Carlo Broschi, más conocido como Farinelli, fue el castrato más célebre de su tiempo.


Como la voz del artista parecía tener la extraña virtud de sedar al regio paciente, Farinelli día tras día y por 3.212 noches, entonó las mismas cinco canciones ante el monarca. El repertorio incluía “Per questo dolce amplesso”, de la ópera Artaserse de Johann Hasse (1699-1783), obra que había cantado Farinelli en Londres con éxito. También de Hasse había cantado “Palido il Sole”, también de Artaserse, quizás la obra menos melancólica de las que Farinelli cantaba todas las noches.
Le seguía (porque al parecer le complacía al rey no alterar el orden) la conocida aria de “Orfeo y “Eurídice” de Christoph von Gluck (1714-1787), “Che farò senza Euridice”.
A continuación, interpretaba “Lascia ch’io pianga”, de Georg Friedrich Händel, el músico más célebre de Inglaterra, con quien Carlo Broschi no se llevaba muy bien.
Y por último y también de Händel, “Piangerò la sorte mia” (otra vez lágrimas), de la ópera “Julio César en Egipto”.
Esta perseverancia canora fue ampliamente recompensada en honores y dinero (135.000 Reales de vellón, una cantidad insólita para la época), que le permitieron acumular una fortuna. Aunque algunos autores insistan en una “curación” gracias al bel canto, esta no existió ya que hasta el último día de su vida (el 9 de julio de 1746), Felipe se mostró angustiado y abúlico. Una apoplejía fulminante lo hizo pasar a mejor vida (que en su caso no es una metáfora).
Farinelli continuó al servicio del nuevo monarca, Fernando VI, tanto o más bipolar que su padre.

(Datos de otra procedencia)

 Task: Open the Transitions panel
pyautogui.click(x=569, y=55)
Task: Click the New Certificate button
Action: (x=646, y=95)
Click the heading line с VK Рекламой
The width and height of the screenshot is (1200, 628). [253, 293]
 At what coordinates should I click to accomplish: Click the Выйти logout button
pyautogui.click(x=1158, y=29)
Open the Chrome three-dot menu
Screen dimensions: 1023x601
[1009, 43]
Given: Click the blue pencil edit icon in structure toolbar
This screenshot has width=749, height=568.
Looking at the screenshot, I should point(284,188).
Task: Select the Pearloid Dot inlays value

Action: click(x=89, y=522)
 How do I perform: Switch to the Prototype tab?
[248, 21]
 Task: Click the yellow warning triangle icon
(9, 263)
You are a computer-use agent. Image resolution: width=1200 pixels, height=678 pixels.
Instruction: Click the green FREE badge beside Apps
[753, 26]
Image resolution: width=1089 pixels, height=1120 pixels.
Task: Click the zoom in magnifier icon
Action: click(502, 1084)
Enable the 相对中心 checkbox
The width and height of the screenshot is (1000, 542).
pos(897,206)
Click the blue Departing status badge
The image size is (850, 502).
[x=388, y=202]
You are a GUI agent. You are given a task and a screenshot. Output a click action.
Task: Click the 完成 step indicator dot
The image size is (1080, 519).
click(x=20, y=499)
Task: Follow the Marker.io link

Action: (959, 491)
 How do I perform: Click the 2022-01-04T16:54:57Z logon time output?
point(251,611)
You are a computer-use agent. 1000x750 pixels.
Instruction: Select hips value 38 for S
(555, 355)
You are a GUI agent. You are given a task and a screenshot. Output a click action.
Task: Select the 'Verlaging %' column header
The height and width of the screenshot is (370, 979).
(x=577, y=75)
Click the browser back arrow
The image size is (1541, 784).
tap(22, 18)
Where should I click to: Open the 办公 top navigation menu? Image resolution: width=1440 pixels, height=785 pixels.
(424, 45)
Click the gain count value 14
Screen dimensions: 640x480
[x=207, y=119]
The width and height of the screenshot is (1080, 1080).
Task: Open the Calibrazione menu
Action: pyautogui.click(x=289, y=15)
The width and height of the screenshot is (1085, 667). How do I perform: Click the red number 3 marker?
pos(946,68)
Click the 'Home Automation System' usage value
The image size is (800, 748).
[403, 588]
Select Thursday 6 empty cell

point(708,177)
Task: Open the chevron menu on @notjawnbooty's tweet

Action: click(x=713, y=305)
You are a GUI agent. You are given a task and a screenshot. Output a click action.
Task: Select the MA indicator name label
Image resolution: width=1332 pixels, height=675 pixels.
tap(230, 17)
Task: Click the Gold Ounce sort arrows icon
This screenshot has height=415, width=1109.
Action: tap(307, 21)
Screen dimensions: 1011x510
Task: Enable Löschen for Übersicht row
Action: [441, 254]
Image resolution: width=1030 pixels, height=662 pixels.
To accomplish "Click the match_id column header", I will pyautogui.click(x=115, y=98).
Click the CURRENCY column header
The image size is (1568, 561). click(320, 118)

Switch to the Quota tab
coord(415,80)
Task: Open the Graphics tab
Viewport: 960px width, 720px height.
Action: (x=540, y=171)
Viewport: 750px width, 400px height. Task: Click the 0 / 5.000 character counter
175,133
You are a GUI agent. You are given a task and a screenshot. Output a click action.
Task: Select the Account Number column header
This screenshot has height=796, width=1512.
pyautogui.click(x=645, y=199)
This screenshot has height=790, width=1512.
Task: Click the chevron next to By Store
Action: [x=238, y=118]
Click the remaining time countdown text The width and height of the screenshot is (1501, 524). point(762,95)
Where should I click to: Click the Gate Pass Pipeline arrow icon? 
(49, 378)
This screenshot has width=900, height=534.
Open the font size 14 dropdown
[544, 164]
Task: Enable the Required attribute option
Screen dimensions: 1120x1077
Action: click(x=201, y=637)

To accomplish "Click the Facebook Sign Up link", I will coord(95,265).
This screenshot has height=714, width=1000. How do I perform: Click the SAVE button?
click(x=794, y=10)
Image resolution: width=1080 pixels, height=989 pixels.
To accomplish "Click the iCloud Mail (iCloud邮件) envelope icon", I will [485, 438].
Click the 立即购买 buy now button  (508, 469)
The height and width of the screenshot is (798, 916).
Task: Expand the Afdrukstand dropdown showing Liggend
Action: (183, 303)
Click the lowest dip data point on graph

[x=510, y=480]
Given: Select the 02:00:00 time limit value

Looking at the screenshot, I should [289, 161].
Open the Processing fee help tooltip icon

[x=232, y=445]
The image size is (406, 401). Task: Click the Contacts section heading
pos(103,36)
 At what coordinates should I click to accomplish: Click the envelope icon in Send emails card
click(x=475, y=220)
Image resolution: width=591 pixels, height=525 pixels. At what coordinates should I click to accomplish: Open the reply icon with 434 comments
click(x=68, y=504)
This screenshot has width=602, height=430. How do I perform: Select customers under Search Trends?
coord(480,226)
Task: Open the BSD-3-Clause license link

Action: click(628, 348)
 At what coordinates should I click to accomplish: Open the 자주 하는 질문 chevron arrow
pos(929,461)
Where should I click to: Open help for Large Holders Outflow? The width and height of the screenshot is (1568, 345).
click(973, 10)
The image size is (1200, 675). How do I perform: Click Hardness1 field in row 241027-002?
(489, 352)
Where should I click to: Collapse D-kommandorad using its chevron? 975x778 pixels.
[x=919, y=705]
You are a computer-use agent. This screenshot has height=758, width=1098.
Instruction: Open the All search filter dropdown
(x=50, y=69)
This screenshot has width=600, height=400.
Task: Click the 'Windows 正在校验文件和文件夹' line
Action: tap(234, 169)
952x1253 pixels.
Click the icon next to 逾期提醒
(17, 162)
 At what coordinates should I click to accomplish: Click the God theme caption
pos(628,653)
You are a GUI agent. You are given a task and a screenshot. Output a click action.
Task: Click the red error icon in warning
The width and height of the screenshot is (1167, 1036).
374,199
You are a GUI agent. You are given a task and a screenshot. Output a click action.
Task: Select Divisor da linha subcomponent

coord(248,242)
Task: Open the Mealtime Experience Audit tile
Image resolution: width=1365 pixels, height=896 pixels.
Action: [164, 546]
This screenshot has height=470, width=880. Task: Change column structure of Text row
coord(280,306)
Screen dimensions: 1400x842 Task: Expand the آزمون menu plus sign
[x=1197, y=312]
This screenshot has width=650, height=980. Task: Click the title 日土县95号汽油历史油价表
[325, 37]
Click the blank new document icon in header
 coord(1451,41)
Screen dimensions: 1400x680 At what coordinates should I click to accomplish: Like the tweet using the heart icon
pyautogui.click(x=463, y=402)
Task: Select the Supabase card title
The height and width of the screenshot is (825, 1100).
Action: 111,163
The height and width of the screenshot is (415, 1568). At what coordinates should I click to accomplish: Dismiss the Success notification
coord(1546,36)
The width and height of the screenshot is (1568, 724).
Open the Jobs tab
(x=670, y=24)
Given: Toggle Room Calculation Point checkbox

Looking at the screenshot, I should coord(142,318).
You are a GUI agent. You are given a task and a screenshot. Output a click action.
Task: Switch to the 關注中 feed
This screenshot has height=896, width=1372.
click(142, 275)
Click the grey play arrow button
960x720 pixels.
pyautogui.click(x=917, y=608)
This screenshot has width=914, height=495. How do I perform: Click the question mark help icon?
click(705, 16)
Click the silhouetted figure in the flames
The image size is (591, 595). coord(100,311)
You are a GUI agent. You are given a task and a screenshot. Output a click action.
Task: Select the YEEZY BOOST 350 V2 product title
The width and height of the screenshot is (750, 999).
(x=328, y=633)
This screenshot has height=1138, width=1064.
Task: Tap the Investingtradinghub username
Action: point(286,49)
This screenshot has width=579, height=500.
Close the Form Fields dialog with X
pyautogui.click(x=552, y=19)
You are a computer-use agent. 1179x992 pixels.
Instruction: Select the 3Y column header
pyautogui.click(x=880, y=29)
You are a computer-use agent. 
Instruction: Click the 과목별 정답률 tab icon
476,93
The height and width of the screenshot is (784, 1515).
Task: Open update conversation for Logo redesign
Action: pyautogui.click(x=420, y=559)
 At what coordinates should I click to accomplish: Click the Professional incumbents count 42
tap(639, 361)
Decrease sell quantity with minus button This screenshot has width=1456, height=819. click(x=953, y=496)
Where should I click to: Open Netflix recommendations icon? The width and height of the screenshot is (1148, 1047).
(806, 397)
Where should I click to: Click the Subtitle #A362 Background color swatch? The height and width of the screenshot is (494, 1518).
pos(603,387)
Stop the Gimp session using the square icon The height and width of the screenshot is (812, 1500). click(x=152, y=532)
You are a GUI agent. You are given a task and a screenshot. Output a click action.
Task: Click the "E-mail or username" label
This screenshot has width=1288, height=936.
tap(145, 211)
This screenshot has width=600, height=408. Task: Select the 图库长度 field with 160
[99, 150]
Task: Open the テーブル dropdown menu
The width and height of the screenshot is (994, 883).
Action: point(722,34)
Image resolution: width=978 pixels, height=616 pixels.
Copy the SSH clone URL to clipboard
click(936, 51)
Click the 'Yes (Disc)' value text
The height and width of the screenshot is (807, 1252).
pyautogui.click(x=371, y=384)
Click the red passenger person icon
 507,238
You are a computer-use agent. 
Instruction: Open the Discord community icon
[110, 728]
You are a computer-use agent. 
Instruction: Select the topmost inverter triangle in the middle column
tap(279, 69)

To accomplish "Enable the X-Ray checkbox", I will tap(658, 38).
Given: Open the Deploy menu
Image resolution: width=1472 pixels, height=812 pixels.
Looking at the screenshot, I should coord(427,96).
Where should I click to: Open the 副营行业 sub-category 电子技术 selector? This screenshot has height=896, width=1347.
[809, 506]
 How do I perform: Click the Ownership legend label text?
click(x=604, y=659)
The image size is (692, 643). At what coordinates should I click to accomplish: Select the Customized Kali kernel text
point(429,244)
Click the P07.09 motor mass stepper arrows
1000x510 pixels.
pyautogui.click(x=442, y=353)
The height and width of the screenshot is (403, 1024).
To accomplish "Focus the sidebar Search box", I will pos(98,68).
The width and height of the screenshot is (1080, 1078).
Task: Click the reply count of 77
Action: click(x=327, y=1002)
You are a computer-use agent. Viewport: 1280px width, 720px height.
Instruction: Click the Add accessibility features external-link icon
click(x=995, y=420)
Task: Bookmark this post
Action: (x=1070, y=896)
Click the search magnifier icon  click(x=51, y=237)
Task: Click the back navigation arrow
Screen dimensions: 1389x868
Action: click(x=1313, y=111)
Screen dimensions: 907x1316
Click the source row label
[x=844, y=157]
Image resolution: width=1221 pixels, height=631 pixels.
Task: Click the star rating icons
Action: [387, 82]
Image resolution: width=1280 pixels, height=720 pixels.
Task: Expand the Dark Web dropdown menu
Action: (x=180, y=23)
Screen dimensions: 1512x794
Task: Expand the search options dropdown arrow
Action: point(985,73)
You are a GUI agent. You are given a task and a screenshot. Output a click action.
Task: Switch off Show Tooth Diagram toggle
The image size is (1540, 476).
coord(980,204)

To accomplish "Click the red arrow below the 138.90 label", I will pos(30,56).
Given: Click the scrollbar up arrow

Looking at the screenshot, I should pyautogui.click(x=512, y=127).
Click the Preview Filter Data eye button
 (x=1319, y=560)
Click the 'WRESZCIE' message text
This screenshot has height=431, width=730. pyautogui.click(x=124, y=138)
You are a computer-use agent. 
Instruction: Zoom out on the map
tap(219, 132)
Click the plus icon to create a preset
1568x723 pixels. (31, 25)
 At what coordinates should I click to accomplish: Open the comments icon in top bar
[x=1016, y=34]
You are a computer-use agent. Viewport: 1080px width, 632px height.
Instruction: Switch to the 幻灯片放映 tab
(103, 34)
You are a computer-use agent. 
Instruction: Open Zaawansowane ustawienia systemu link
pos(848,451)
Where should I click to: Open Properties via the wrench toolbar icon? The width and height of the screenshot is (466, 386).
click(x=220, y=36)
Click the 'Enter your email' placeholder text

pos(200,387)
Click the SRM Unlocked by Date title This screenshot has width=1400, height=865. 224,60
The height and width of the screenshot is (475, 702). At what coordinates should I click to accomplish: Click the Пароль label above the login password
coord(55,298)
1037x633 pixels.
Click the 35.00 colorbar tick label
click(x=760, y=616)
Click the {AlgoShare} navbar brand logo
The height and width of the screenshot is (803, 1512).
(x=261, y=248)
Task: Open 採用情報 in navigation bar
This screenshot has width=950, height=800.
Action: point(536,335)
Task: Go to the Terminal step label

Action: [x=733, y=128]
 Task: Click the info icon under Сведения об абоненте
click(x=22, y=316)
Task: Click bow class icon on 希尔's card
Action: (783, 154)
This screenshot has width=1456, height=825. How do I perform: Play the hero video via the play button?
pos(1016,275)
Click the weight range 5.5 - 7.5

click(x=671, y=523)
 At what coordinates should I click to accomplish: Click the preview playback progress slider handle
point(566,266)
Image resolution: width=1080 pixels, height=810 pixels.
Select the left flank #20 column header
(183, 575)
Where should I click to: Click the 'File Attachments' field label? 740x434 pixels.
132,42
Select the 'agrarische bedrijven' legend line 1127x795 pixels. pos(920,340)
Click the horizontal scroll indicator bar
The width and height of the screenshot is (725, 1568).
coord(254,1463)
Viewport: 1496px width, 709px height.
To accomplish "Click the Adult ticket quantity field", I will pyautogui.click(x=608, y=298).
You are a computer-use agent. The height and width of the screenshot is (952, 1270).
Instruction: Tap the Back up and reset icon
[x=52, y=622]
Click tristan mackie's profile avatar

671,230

La nueva reina, Bárbara de Braganza, se encargó de recomendarle a su suegra Isabel que no se inmiscuyera en los asuntos de la corte como estaba acostumbrada, y la envió en un dorado exilio interior al Palacio de la Granja.
Isabel le pidió a Farinelli que la acompañara, pero este prefirió seguir al servicio de Fernando, organizando eventos fastuosos como los que Händel hacía en Londres con orquestas embarcadas, navegando el Támesis iluminado con fuegos de artificio. A falta de Támesis, Farinelli se las arregló con falúas en el río Tajo.
La reina no le perdonó esta renuncia y cuando doña Bárbara murió (seguramente a causa de su obesidad mórbida), Fernando siguió sus pasos, no sin antes sufrir una exacerbación de su bipolaridad, que lo obligó a su encierro en el palacio de Villaviciosa de Odón y la consabida musicoterapia a cargo de Farinelli quien, en esta oportunidad, tuvo menos éxito que con Felipe V.
La muerte de Fernando marcó el fin de los 25 años que Farinelli había pasado en la Península Ibérica, ya que la coronación de Carlos III y (sobre todo) el retorno de la Farnesio a Madrid fueron determinantes. La reina madre no tardó en enviar al castrato a su tierra natal, aunque, curiosamente, este mantuvo la asignación de 135.000 Reales de vellón al año por más de dos décadas, quizás para comprar el silencio del artista, testigo de algunos secretos de alcoba y de fiducias, desmanejos, y escándalos ocultos propios de toda corte.
En su palacio de Bolonia, Farinelli vivió los últimos años de su vida, donde recibía a músicos y admiradores, y donde a veces cantaba con esa voz que había subyugado a la misma melancolía.